Fig. 1 – Phylogeny of MCHR1 and MCHR1-like
Depicted here is the sequence-level variation found between tawny owl
colour morphs in MCHR1 loci and the respective phylogenetic
contextualization which suggests a duplication event prior to speciation
and a putative role of MCHR1-like as a pseudogene. We focused the
alignments on the regions where tawny owl’s colour-specific SNPs were
detected.
Fig. 2 – Single and combined effect of GWAS identified
genotypes on tawny owl coloration
The multiple GWAS approaches detected 2 loci significantly associated
with colour phenotypes. Here we show their effect size via the
percentage of individuals with genotype combinations of candidate loci
for each morph. We did it for individual locus (outside the Punnett
square diagram) and for combination of loci (Punnett square). Note that
“N” represents the number of individuals carrying each respective
genotype and/or genotype combinations. The genomic landscape on which
candidate loci was found in the tawny owl genome (shown by a thin red
bar) is depicted parallel to Punnett’s square axis. Yellow polygons
represent exons and blue polygons introns as predicted by the annotation
tool. Below the Punnett square diagram, we present the orthology of the
β-keratin (BISK1)-FTCD-CO6A2 region across bird genomes, whose accession
number can be consulted in the supplemental information document.

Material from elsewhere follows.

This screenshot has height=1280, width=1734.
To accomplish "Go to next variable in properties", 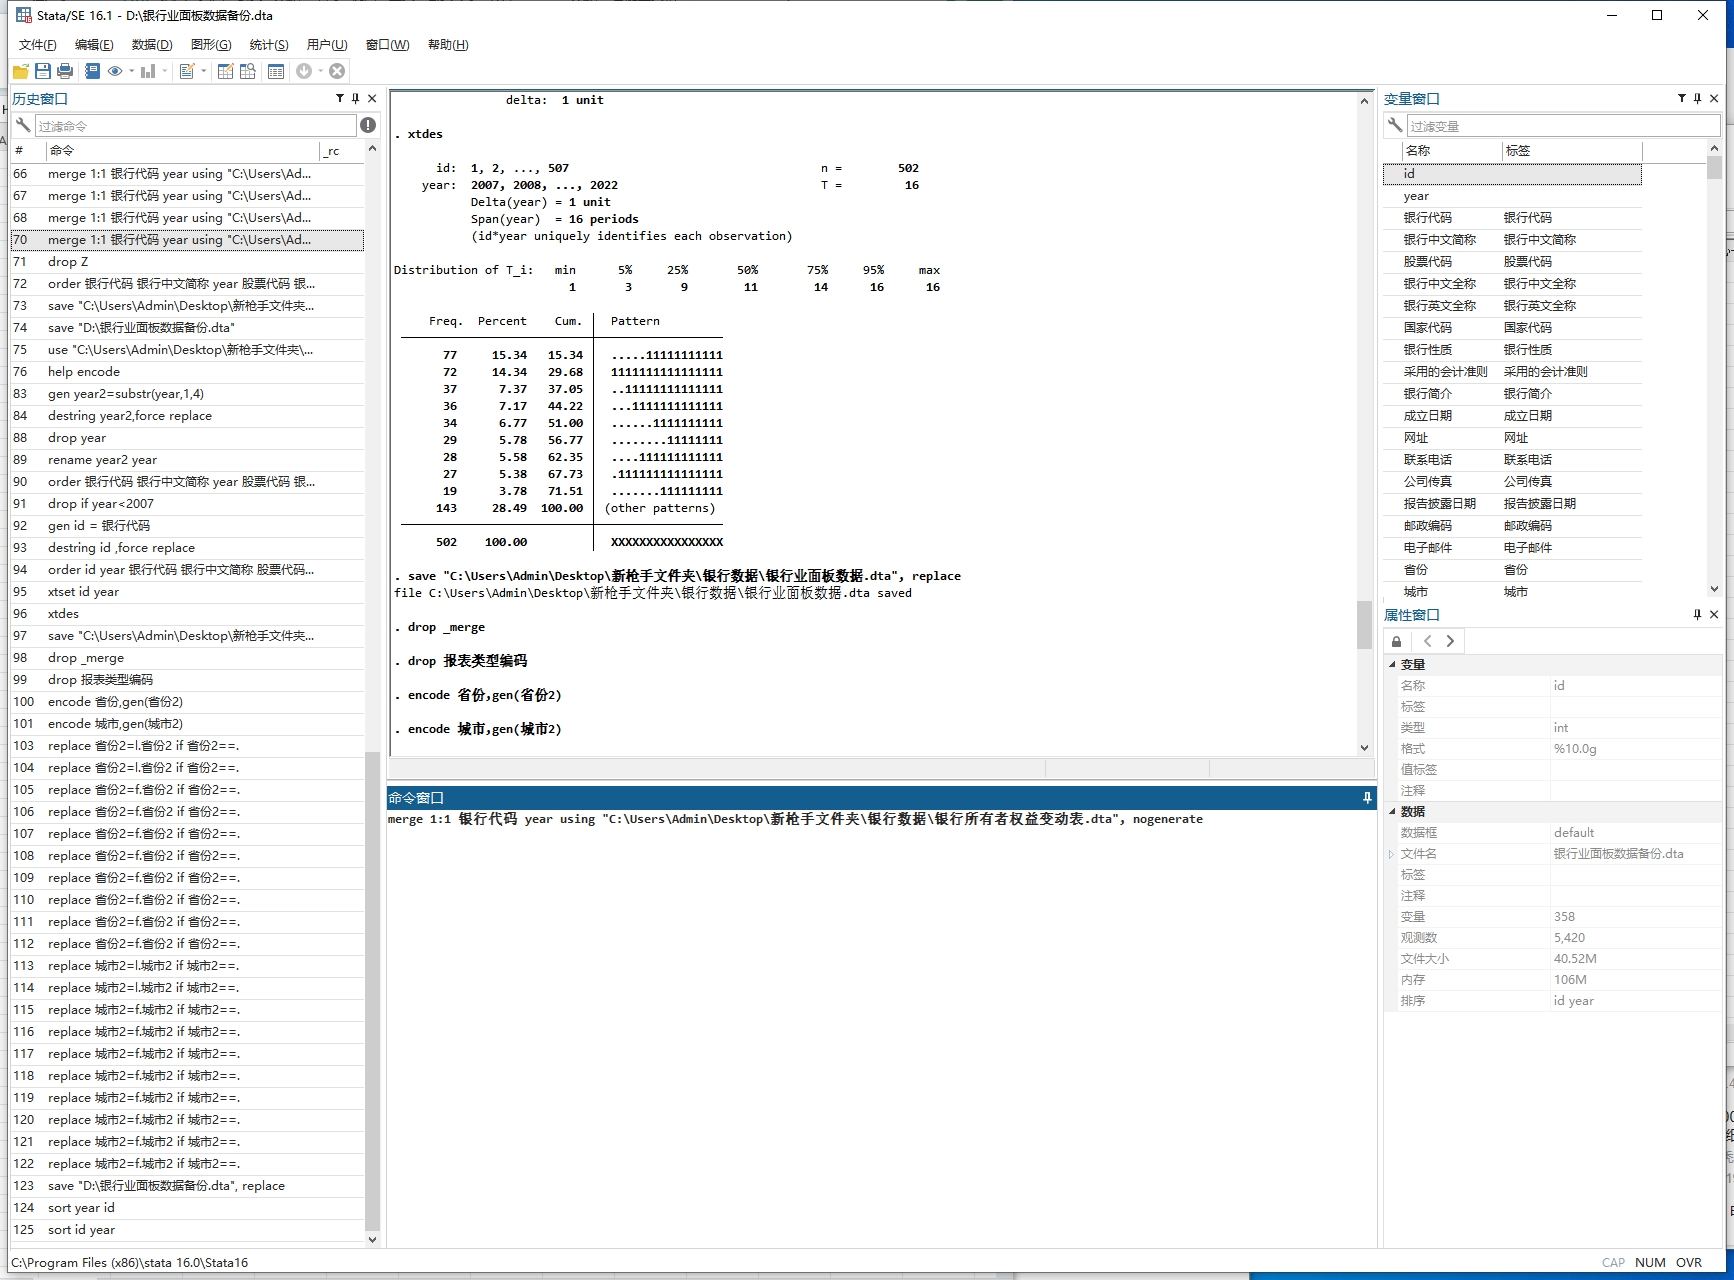I will point(1450,642).
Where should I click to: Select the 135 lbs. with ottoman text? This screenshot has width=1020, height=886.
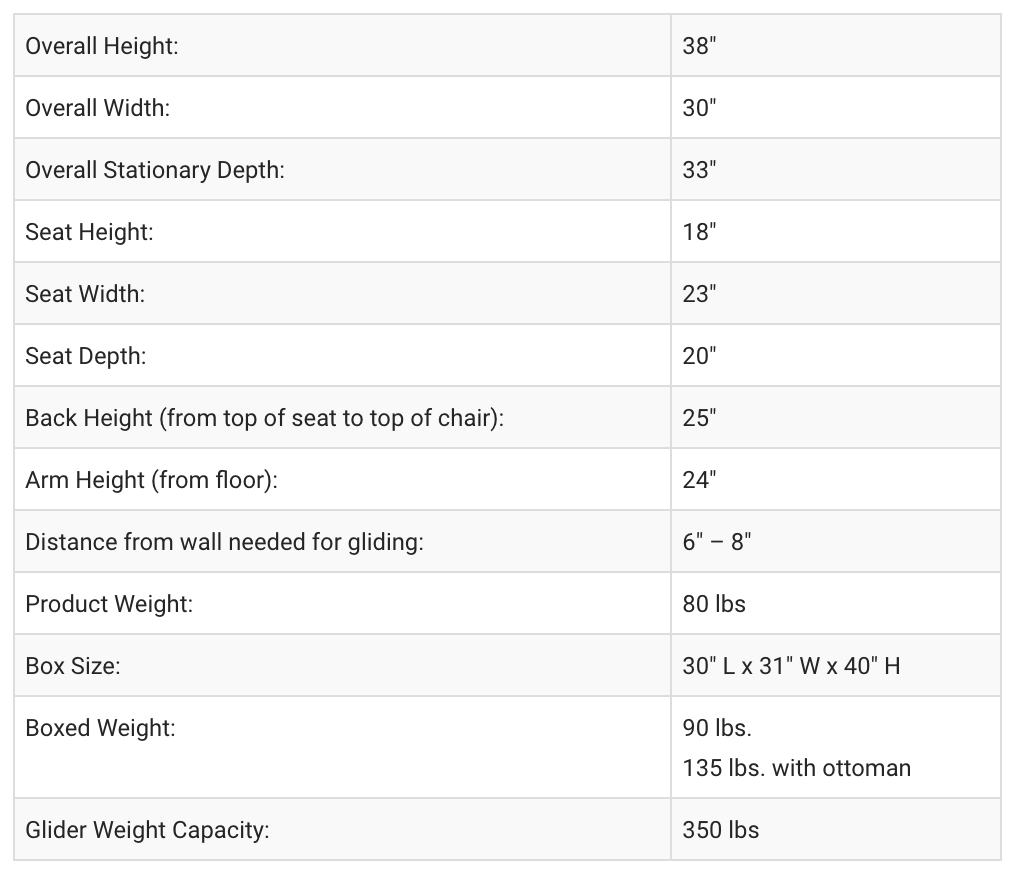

Fig. 3 – Hypothetical framework to
investigate the molecular basis of melanin-associated
phenotypes
In this figure we attempt to propose research directions to investigate
whether the molecular basis of melanin-associated phenotypes is linked
to structural variation, as our results suggest, driven by regulatory
mechanisms of a conserved gene region, such as the differential gene
expression found in barn owls, or epigenetic mechanisms yet to be found.
We further explained our next research avenues in the tawny owl system
specifically focused on the findings of this work (depicted with stars).